▶ **What this task involves**
From the records below, pull each line that has "agent".

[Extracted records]
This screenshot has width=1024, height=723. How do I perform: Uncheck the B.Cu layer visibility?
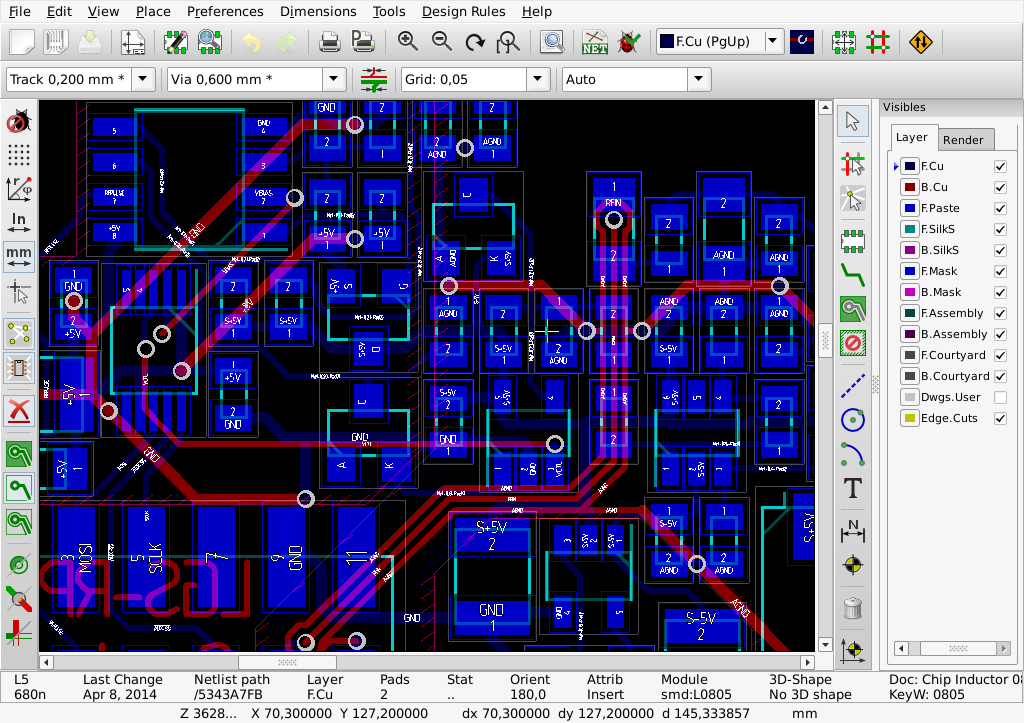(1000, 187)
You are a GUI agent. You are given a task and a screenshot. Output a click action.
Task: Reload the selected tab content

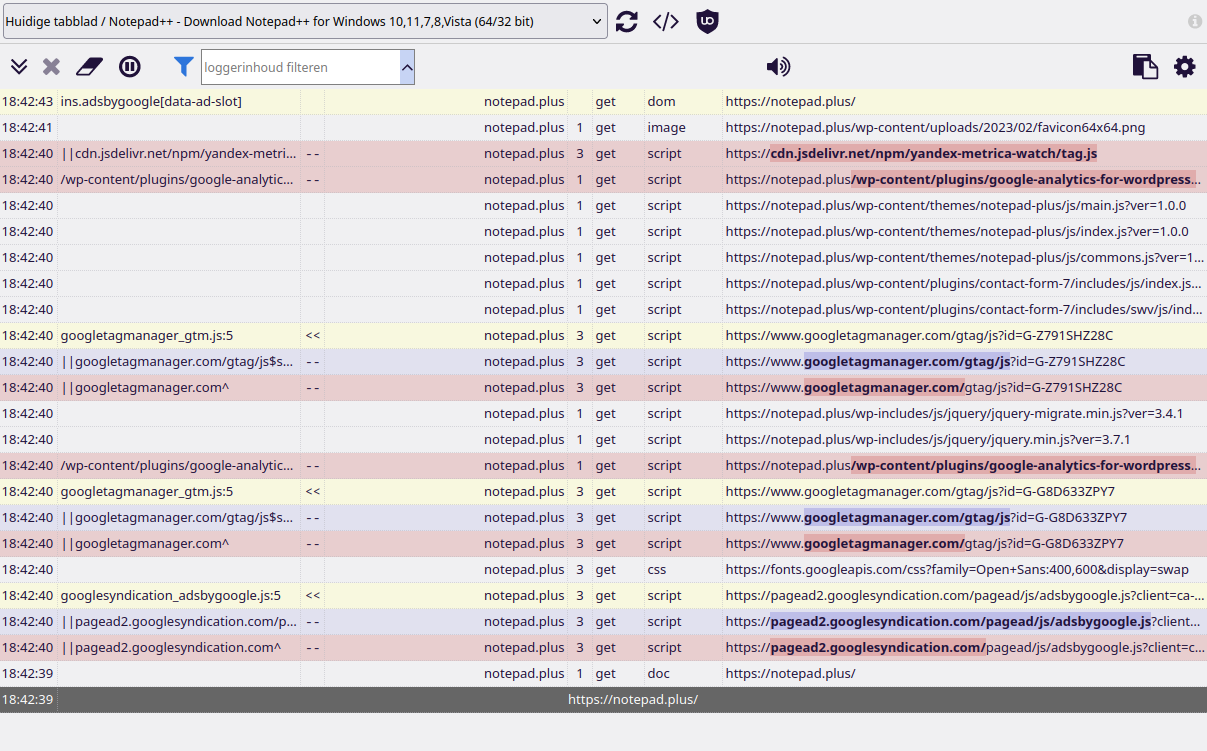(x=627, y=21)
...
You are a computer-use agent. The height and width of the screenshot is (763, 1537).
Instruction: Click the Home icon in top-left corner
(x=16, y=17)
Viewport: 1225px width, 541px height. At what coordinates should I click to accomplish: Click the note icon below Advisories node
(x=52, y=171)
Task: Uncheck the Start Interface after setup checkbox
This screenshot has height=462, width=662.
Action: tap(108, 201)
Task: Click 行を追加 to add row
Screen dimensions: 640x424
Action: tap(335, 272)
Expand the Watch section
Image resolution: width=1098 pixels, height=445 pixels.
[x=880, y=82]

▶ **Exercise output**
You are a GUI agent. You are given a task and a screenshot. Output a click action.
You are a computer-use agent. The height and width of the screenshot is (763, 1537).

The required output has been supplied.